Brussels won’t budge
SIR – Is it any wonder that senior Whitehall sources accuse the EU negotiators of intransigence, when they misunderstand the EU’S position?
Your report (August 6), “No-deal Brexit ‘will break EU’S own laws’,” quotes a phrase from Article 8 of the Lisbon Treaty: “a special relationship … founded on the values of the Union”. These values are not negotiable; they are enshrined in EU laws and regulations. Mike Hames
Cradley, Herefordshire
SIR – It is increasingly obvious that obdurate Remainers are manipulating the Brexit negotiations, as they have been from the beginning. If and when the EU agrees to an even more unfavourable version of the Chequers proposals, this will doubtless be presented as an achievement: Theresa May and her team will have saved us from “crashing out” without a deal.
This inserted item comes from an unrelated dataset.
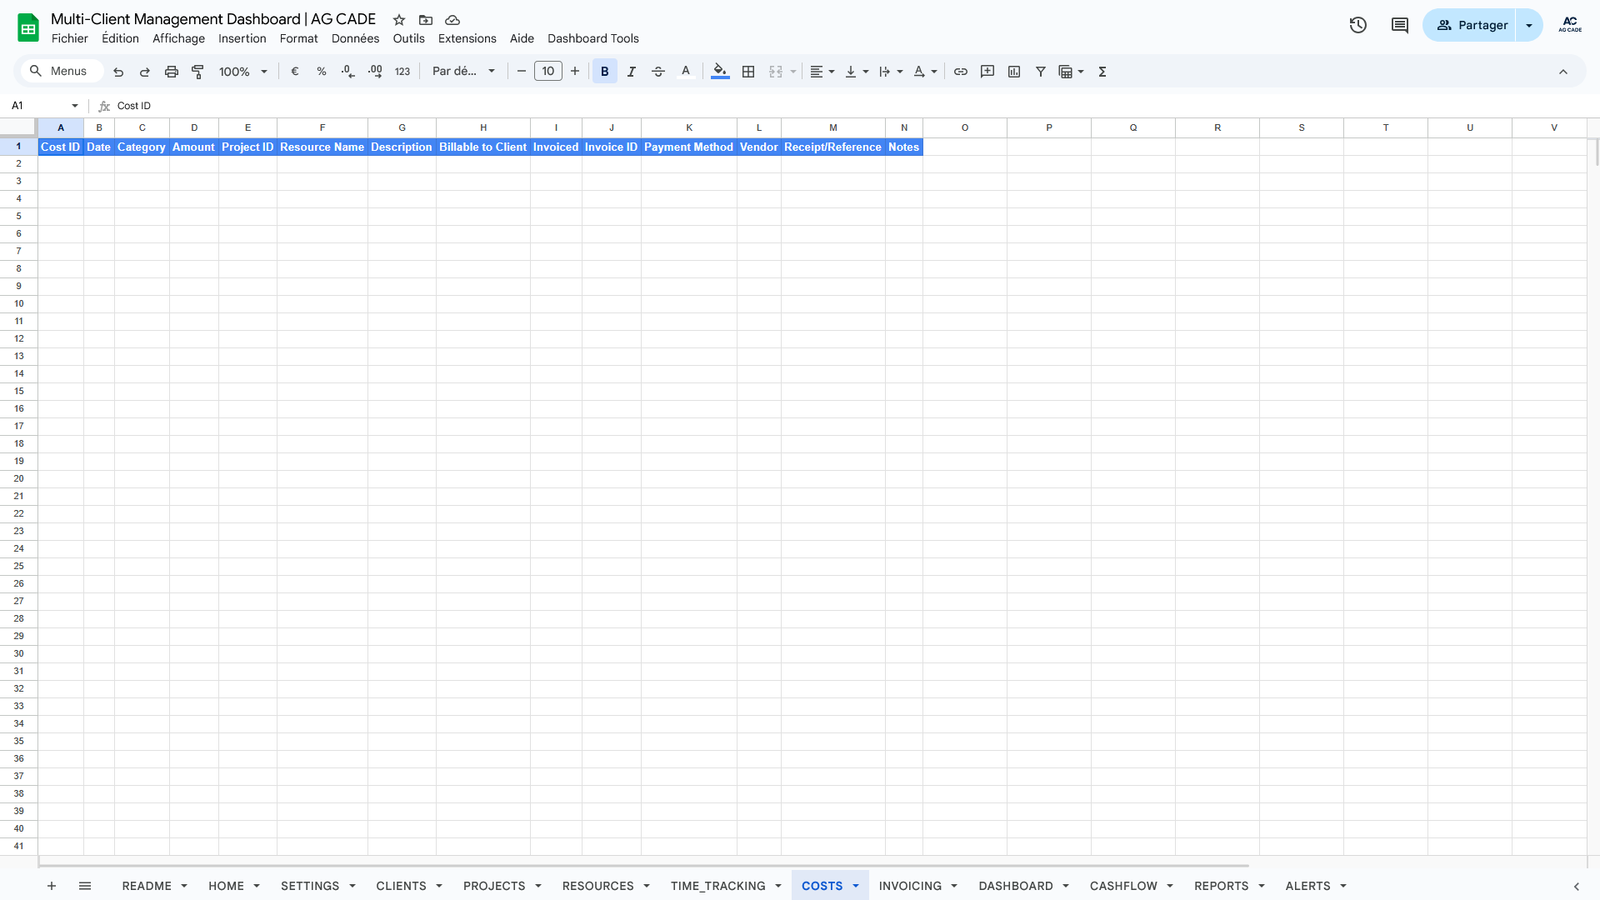Open the fill color picker
This screenshot has height=900, width=1600.
click(x=720, y=72)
When will leading Brexiteers start to spell out what would be involved if we operated under World Trade Organisation rules? I seem to remember being told during the referendum campaign that if there was no satisfactory outcome to negotiations and we switched to WTO rules we would still be better off – even in financial terms – than if we voted Remain. There needs to be a counter-offensive to Project Fear. Who will mount it? Hilda Ford
Corsham, Wiltshire
SIR – Our ministers moan that a no-deal Brexit is contrary to the EU’S own laws.
We don’t want a deal with the EU; we voted to leave it. We voted to have the freedom to make deals with friends and neutrals, and ignore the hostile powers in Brussels. Let us not fall into the trap of selling our friends and buying our enemies. Nick Martinek
Huddersfield, West Yorkshire
SIR – Liam Fox says the “theological obsession of the unelected” in Brussels is standing in the way of a deal being agreed (report, August 6).
Am I alone in regretting the increasing and ignorant use by politicians and the media of theological as a pejorative word? Do they mean ideological – or maybe political?